This seems dubious.  From what I've read, the story of Jesus' anger at the money changers is considered scriptural authority or sanction for "Muscular Christianity."  It's beyond dispute that muscles were required to tip over the tables of the money changers (unless Jesus, being God after all, and so not required to make use of muscles, threw them about by other means).  However, Jesus presumably used his muscles for most everything he did as a man, and that's the case with normal men as well.  So the use of muscles in and of itself would not seem to be peculiarly Christian or Christ-like.

It would seem then that what is considered important by Muscular Christians is the manner in which Jesus used his muscles in this case; that is to say, violently.  But if violent conduct, even righteous violent conduct, is what's being touted there are difficulties with contending that this is what Christianity is or should be.  According to the Gospels, Jesus was a great fan of nonviolence, as in turning the other cheek for example.  Paul's references to athletic events are also referred to, but the ancient pagans often used such events as analogies even when philosophizing, e.g.

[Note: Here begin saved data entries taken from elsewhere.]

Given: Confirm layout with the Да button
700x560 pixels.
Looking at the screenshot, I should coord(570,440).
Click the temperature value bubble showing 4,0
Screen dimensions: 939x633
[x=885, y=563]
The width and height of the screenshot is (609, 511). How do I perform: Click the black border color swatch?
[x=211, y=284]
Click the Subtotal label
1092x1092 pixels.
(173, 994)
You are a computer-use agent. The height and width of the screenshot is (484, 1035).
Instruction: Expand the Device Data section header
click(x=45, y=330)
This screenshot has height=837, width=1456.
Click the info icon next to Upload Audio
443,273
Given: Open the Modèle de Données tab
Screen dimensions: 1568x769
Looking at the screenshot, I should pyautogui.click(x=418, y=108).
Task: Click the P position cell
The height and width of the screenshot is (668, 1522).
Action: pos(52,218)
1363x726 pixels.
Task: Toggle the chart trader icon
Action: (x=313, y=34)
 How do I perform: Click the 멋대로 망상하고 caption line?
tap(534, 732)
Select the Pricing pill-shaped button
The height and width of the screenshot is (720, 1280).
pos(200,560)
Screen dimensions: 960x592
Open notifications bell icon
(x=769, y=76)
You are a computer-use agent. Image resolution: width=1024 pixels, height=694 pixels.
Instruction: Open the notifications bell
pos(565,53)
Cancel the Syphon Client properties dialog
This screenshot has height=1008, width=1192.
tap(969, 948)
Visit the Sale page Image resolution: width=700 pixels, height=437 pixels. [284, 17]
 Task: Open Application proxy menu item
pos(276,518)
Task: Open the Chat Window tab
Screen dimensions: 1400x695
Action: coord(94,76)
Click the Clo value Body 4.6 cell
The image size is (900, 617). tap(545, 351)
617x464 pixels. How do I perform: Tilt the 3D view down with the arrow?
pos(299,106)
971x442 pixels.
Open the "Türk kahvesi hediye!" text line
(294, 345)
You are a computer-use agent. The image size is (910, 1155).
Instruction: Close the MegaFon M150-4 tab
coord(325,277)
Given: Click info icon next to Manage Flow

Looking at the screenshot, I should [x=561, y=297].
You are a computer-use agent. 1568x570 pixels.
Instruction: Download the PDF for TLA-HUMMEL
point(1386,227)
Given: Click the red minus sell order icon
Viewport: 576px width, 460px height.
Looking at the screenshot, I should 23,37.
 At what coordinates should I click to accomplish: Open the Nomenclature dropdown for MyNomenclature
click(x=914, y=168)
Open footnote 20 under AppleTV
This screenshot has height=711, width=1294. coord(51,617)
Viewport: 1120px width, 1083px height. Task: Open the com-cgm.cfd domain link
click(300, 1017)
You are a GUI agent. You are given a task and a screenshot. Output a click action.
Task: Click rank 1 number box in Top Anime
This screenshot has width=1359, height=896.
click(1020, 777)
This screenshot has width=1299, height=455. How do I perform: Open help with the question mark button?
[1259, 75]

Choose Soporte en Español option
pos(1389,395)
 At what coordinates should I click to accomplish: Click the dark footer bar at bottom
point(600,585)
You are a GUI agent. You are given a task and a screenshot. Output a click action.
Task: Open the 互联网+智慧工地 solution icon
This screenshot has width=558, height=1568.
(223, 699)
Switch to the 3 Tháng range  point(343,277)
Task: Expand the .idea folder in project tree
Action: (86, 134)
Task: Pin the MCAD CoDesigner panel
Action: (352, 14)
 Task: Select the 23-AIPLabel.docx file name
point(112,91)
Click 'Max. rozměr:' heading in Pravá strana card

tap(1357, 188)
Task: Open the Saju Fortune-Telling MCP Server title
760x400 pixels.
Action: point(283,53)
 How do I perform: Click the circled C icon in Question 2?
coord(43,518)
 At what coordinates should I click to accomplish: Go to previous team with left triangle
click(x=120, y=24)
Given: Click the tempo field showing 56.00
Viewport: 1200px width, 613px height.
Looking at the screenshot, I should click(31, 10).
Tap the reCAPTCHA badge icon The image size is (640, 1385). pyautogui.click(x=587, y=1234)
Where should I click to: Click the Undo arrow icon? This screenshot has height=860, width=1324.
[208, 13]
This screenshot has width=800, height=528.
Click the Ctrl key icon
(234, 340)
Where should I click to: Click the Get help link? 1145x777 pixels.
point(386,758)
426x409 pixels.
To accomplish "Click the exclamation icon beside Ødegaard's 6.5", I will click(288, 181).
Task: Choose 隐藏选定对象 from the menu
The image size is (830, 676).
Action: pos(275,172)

Epictetus.

If ancient times or early Christianity are to be considered, it's much easier to find evidence of Muscular Pagans than Muscular Christians.  Most Christians refused to even serve in the Roman military, at least until Christians began to become prevalent in the imperial administration.  They condemned the Roman games.  The early Christians could hardly be said to have emphasized the perfection and beauty of the human body.  They were more likely to complain of it and damn it as sinful.  Ascetics were idolized by early Christians, not athletes.

Of course, in the 19th century it would have been difficult for most in England and America to think of physical exercise of any kind as being anything but a manly pursuit.  Women who engaged in it were likely considered odd, abnormal in a particularly disturbing way.  So to the extent physical activity of the kind involved in sports, hunting or war were deemed religious activities or thought to be activities which could be engaged in for religious reasons, it's unsurprising that it was taken for granted that the actors would be men.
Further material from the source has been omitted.